Sebaliknya, Global TV sampai kini masih terlihat adem ayem. Toh, Nasir Tamara, salah seorang direkturnya, tetap optimistis stasiun yang dipimpinnya akan mengudara sesuai dengan jadwal. Ia mengaku bisa menyiapkan semua kebutuhan dalam waktu enam bulan. "Kami akan memakai teknologi converging sehingga semua bisa diedit dalam satu server," kata Nasir, yang sedang berada di Kairo, Mesir, lewat sambungan telepon.

Berapa investasi yang mereka benamkan untuk bisa mengudara? Riza Primadi menyebut pemilik stasiun TV minimal mesti menyiapkan duit Rp 500 miliar. Jumlah itu klop dengan dana yang akan disiapkan Global TV, yang mencapai US$ 50 juta. "Modal sebesar itu," kata Nasir Tamara kepada Gita Widya Laksmini, "berasal dari modal pribadi dan investor dalam negeri." Sementara itu, Lativi cuma menyediakan dana US$ 25 juta, dan US$ 5 juta di antaranya akan digunakan untuk membangun studio.

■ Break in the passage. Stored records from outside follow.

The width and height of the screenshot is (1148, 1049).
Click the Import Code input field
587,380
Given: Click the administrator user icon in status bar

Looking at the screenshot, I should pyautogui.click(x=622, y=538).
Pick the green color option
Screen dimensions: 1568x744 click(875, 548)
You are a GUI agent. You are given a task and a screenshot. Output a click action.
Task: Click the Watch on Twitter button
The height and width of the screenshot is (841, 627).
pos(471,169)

Biaya mahal itu masuk akal. Ongkos siaran di Indonesia saat ini tak beda jauh dengan di luar negeri. "Setiap jamnya rata-rata menyedot US$ 3.000," ujar Agus Mulyanto, Direktur Utama SCTV. Bila dalam sehari mengudara selama 18 jam, ongkos siarannya sudah mencapai US$ 54 ribu. Dalam sebulan, biaya siaran itu membengkak jadi US$ 1,62 juta. Padahal, biaya itu belum termasuk biaya operasional lainnya serta gaji pegawai.

Tak mengherankan, untuk menutup pengeluaran itu, stasiun TV akan berusaha memperoleh iklan sebanyak-banyaknya. Maka, persaingan memperebutkan iklan diperkirakan akan berlangsung seru. Kue iklan tahun ini memang diperkirakan akan mengalami pertumbuhan signifikan dari tahun lalu, yang cuma sekitar Rp 4,71 triliun. Namun, jatah kue terbesar (sekitar 75-85 persen) tampaknya akan tetap dilalap tiga stasiun besar: Indosiar, RCTI, dan SCTV.

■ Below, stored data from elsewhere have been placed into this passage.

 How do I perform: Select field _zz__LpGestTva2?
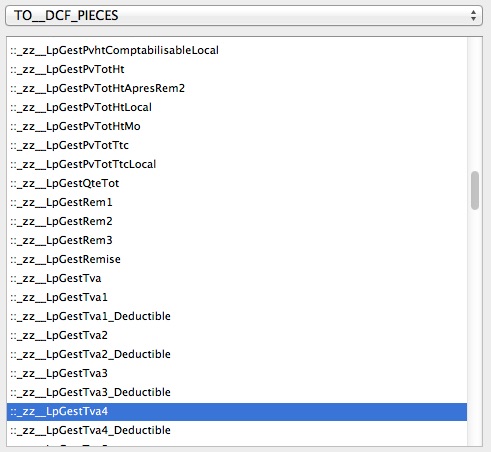[237, 335]
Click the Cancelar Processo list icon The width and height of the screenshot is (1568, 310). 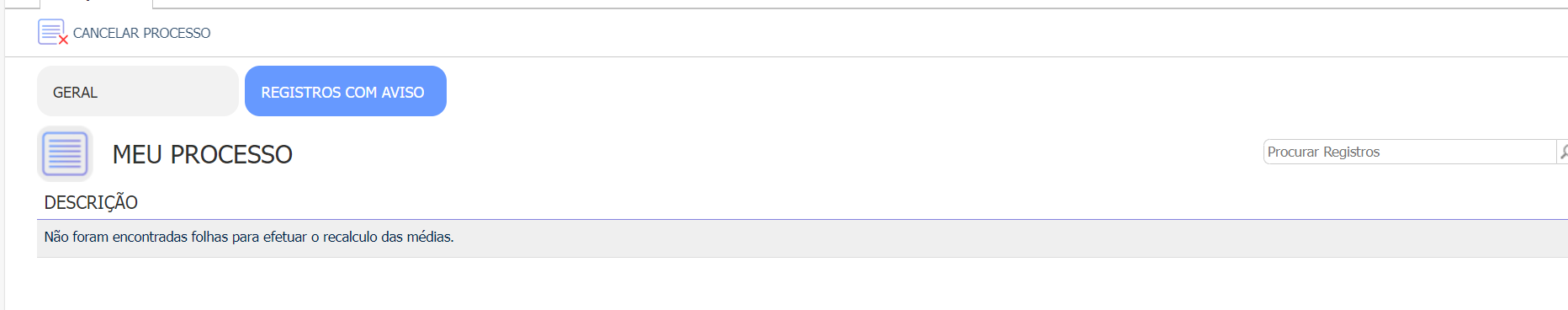pos(52,32)
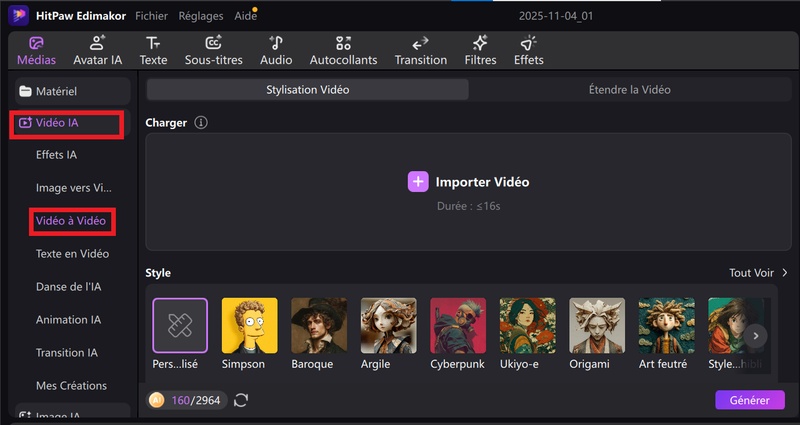Image resolution: width=800 pixels, height=425 pixels.
Task: Refresh the credits counter with refresh icon
Action: [241, 400]
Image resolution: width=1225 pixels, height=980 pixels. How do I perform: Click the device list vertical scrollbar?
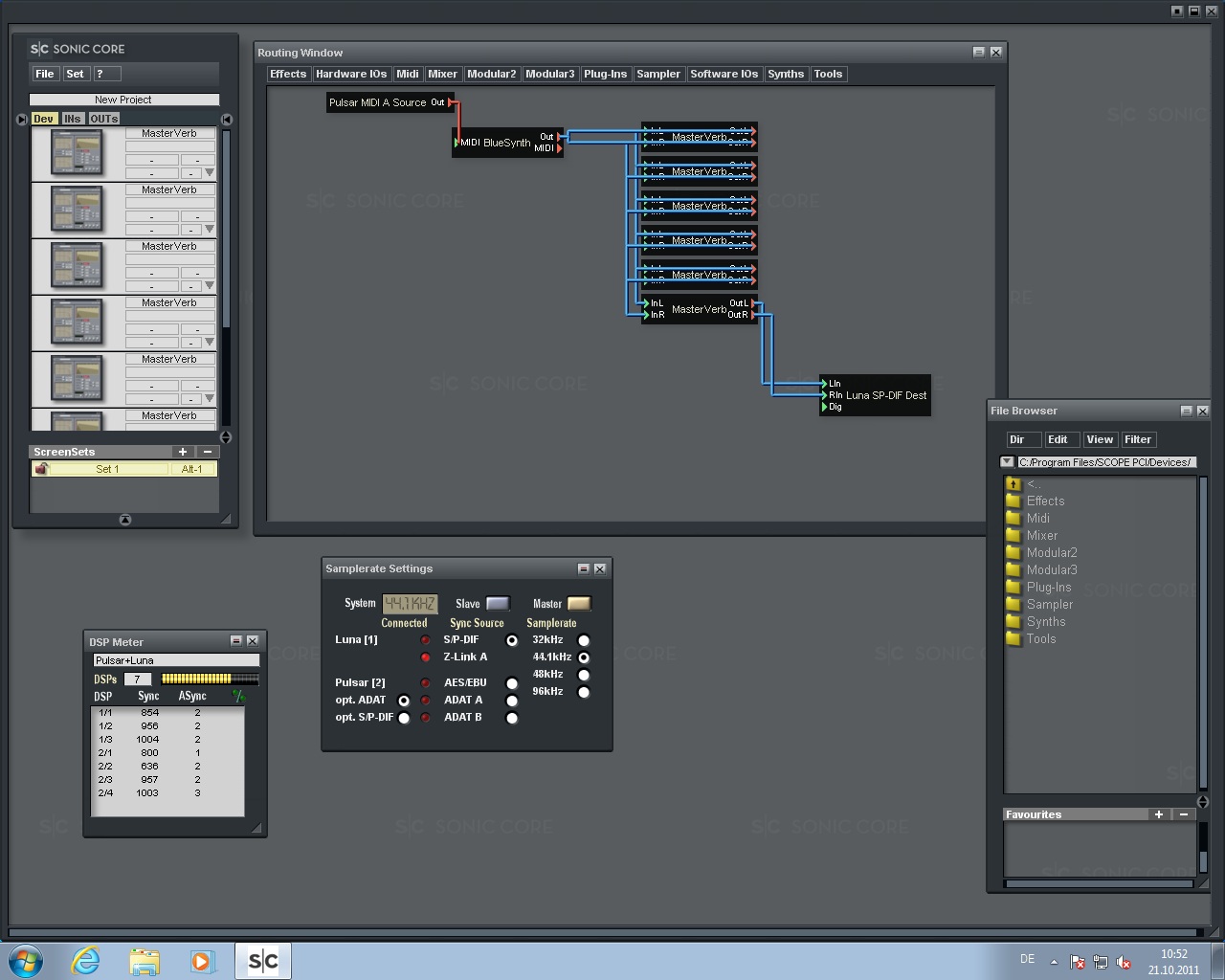227,230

Nah, apa kiat pendatang baru untuk merebut iklan? Riza Primadi dari Trans TV berambisi stasiunnya akan mencaplok sebagian iklan stasiun lama. Caranya? Resep klasik saja: mengikuti isi produk mereka sebagai televisi superstore yang bersifat umum. Pilihan sebagai televisi khusus seperti Metro TV, yang melulu berisi berita, atau Anteve, yang berisi acara olahraga dan anak muda, agaknya bakal sulit menggaet pemirsa ataupun iklan.

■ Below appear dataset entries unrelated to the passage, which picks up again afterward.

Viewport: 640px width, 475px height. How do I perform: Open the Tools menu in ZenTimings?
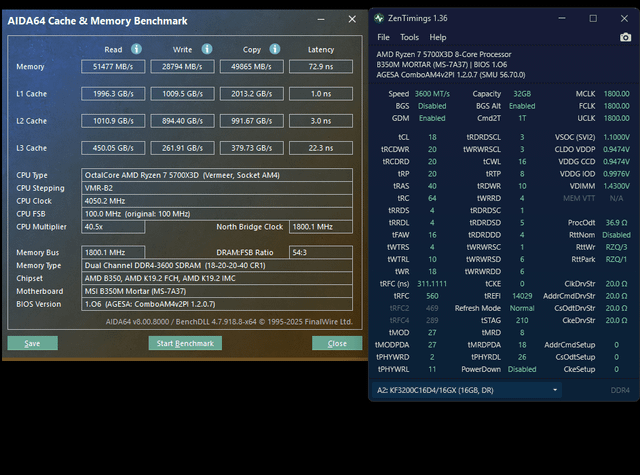click(409, 37)
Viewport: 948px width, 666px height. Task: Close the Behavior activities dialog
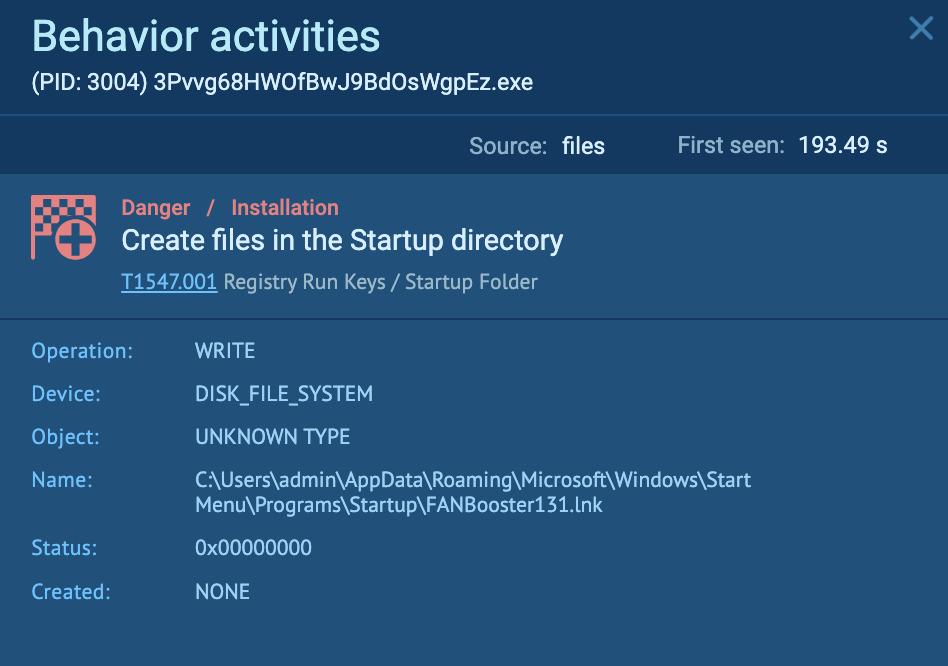[x=920, y=28]
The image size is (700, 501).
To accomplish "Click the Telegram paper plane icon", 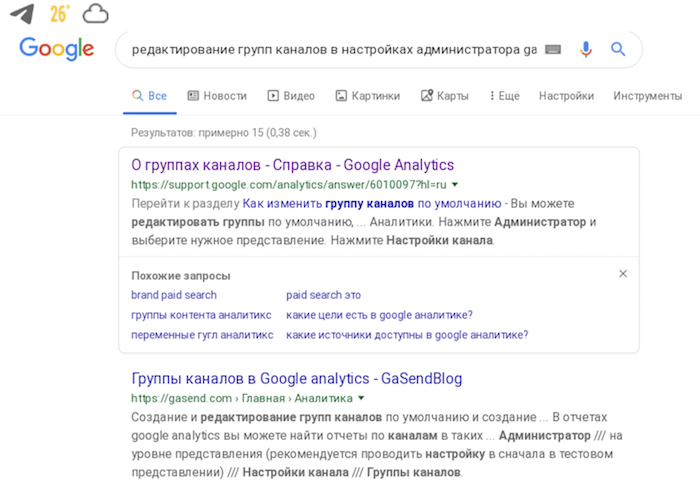I will click(22, 14).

Bila dengan cara itu pemasukan iklan masih seret, Trans TV menurut dia sudah dipersiapkan untuk bernapas panjang karena dibangun dengan prinsip efisiensi. Jumlah karyawannya, misalnya, dibatasi hingga 400 orang.

Chris Kelana dari Lativi menyatakan, bila tahun ini stasiunnya mampu menyedot iklan sebanyak 5 persen saja, itu sudah tergolong bagus. Seperti Trans TV dan stasiun lain yang sudah lebih dulu mengudara, kandungan acara Lativi menurut dia juga bersifat umum. Bedanya, sementara stasiun TV lain bersifat superstore seperti toko yang sangat besar, Lativi berupa "campur sari", atau paling jauh seperti supermarket biasa.

Global TV, menurut Nasir Tamara, juga mengambil format umum. Selain itu, mereka akan menampilkan acara hasil kerja sama dengan televisi asing di negara barat dan Asia, misalnya dengan media Mesir, Al Haram, dan TV3 di Malaysia.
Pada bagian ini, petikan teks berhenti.